Molecular-MN4 vs atomically dispersed M-N4-C electrocatalysts for oxygen reduction reaction

The scientific community's concerns in the realm of renewable energy give logical motives to develop effective electrocatalysts for O-2 electrocatalysis, oxygen reduction reaction (ORR) in particular. For this purpose, molecular electrocatalysts, especially bio-inspired metal-N-4-complexes and metal-nitrogencarbon (M-N-4-C) materials, have been widely used as potential electrocatalysts. Although the M-N-4-C materials do not possess the precise ability to control reactivity and selectivity, they are found to be durable and easier to process at a practical level. Whereas molecular electrocatalysts can be tuned easily by chemical treatment so that their reactivity and selectivity resemble the desired electrocatalytic reaction.

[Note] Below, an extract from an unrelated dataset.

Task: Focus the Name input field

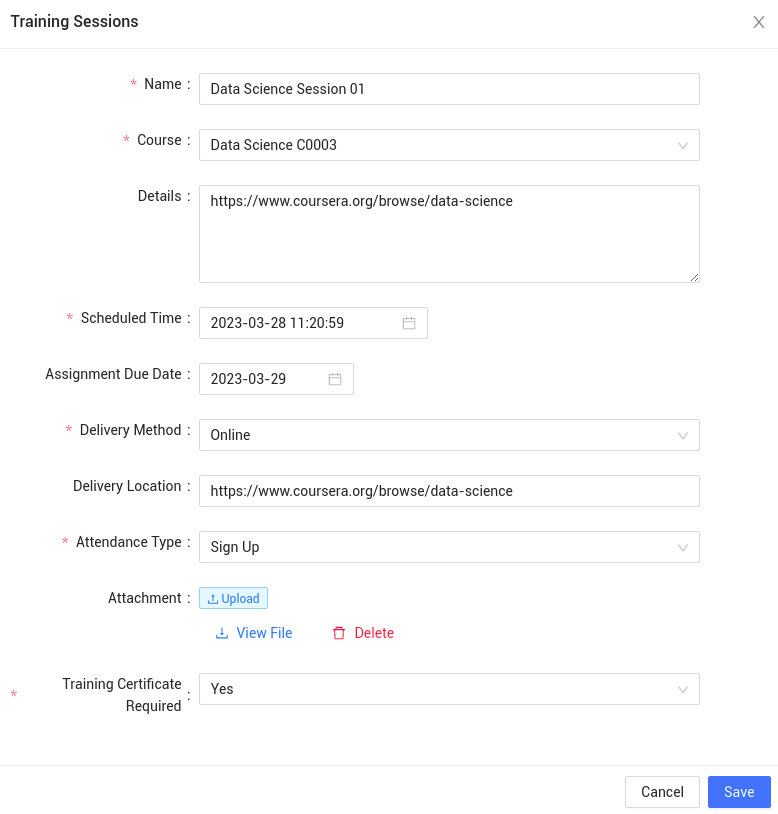Action: (x=449, y=89)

However, their limited activity and durability is a bottleneck issue at the practical level and encourages to benchmark their performance, and to figure out exact activity descriptors to design advanced MN4-molecular as well as atomically dispersed M-N-4-C electrocatalysts with excellent performance. The main goal of this review is to highlight the gap in mutual understanding between molecular MN4 and atomically dispersed M-N-4-C active sites, to bridge that gap by matching several activity descriptors, and to update the recently adopted strategies to benchmark the catalytic performance of both molecular-MN4 and atomically dispersed M-N-4-C electrocatalysts. (C) 2021 Elsevier B.V. All rights reserved.

Automated summary

This article highlights the motivation for developing efficient O-2 electrocatalysts and the application of molecular electrocatalysts, pointing out the challenges in activity and durability of M-N-4-C materials, and introduces ways to optimize their performance through chemical treatment.